(Pixel coordinate grounding data)

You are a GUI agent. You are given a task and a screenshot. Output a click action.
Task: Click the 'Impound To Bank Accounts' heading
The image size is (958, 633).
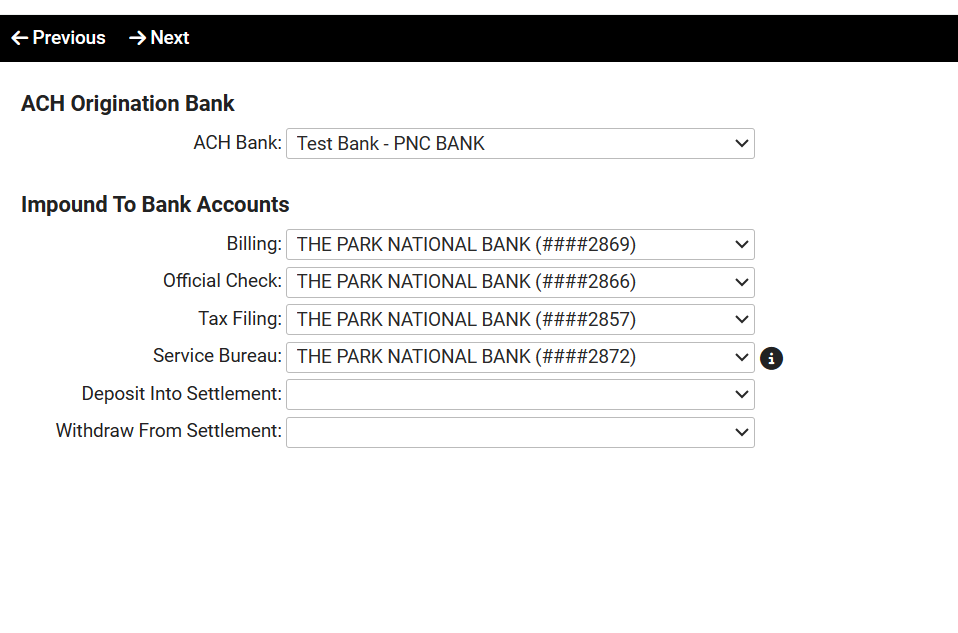click(x=155, y=205)
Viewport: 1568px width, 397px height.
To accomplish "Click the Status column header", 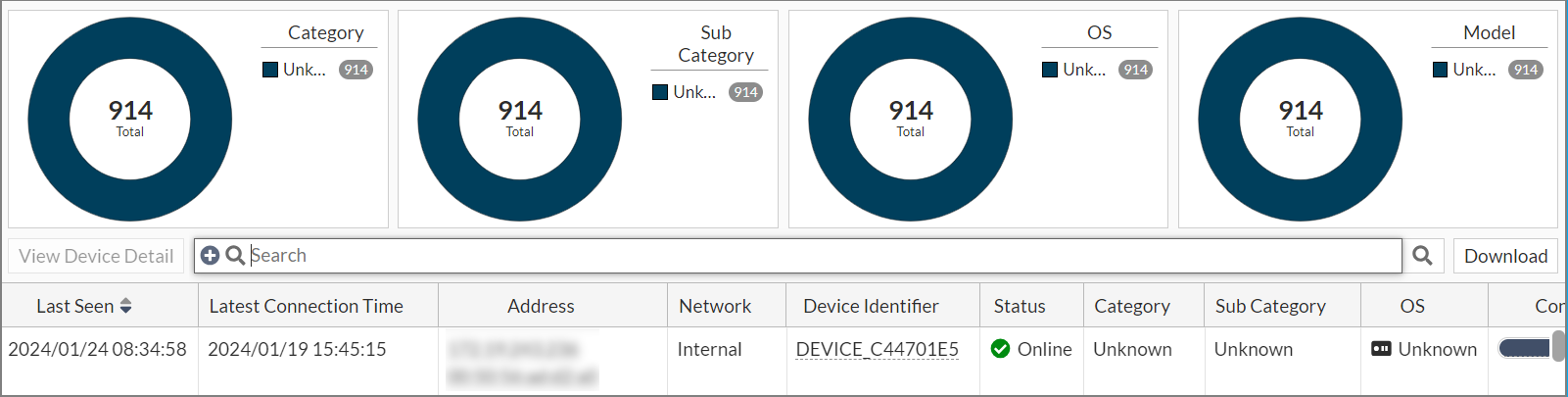I will tap(1020, 307).

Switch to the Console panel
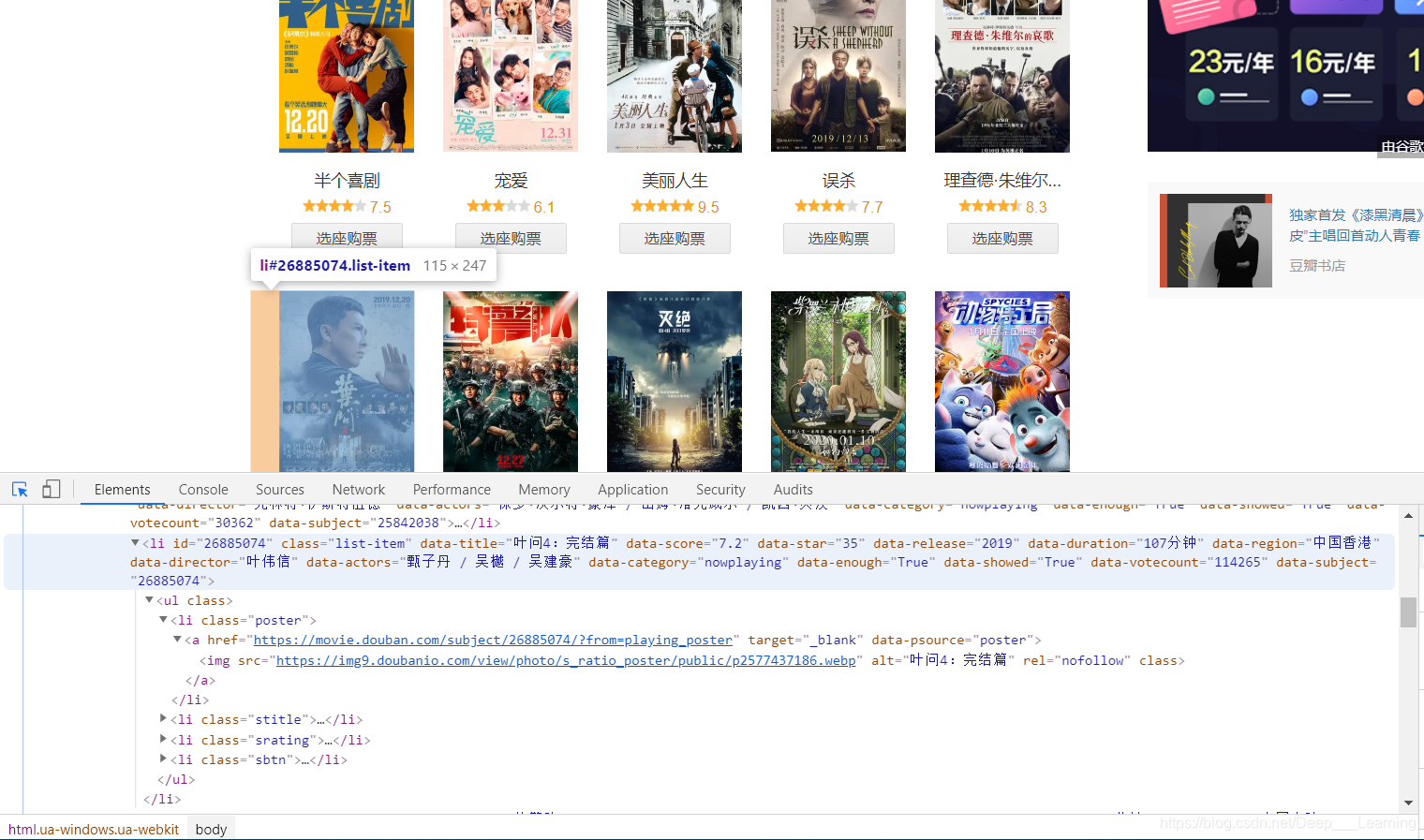[202, 488]
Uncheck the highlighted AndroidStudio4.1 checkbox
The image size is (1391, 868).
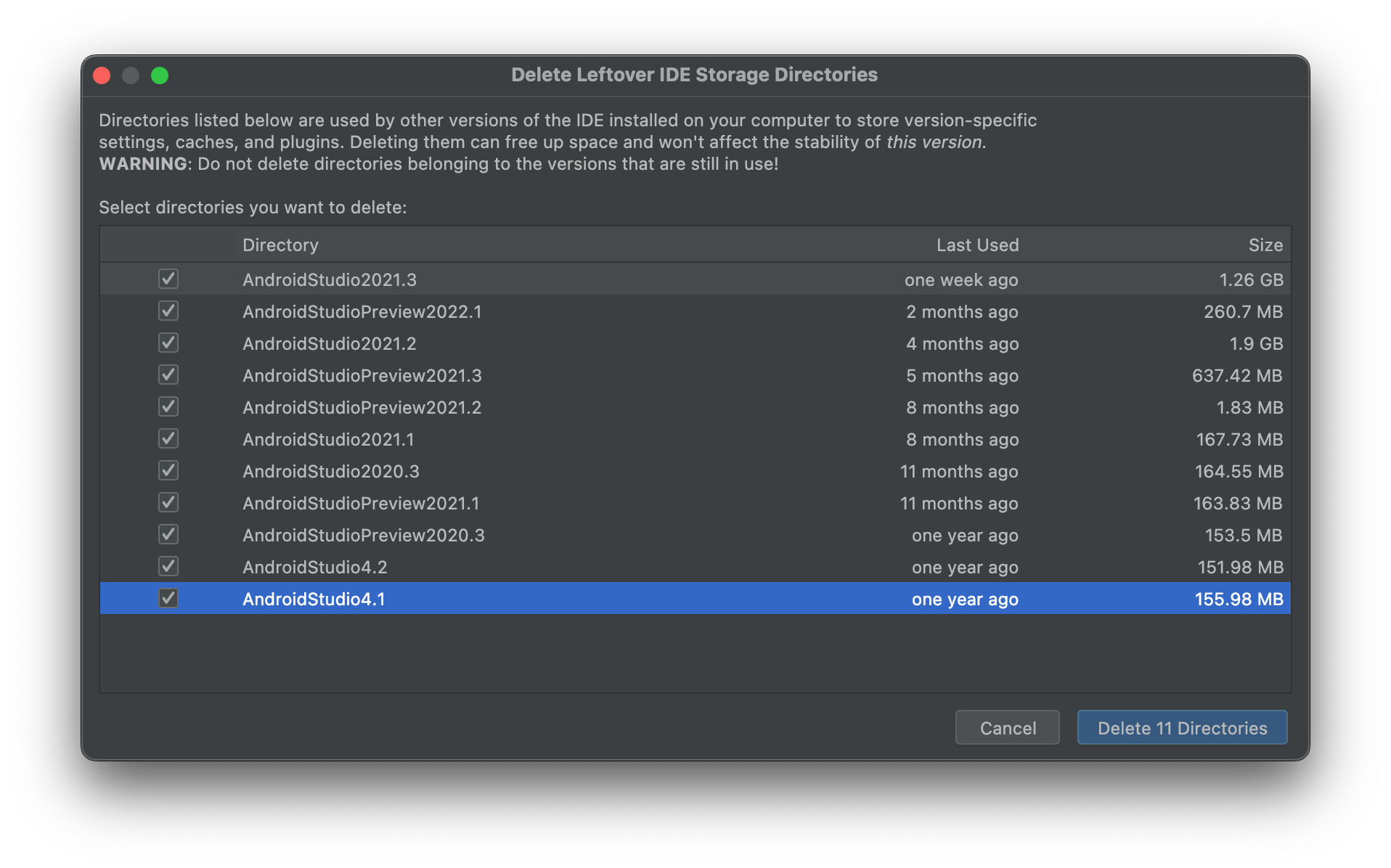tap(168, 599)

§ EXERCISE PROMPT: Restate word for word the lines starting at the one that contains "Switch to the Console panel" and ending at the last line of the data. Skip every picture.

§ RESULT OF THIS TASK:
Switch to the Console panel
[202, 488]
Uncheck the highlighted AndroidStudio4.1 checkbox
The image size is (1391, 868).
tap(168, 599)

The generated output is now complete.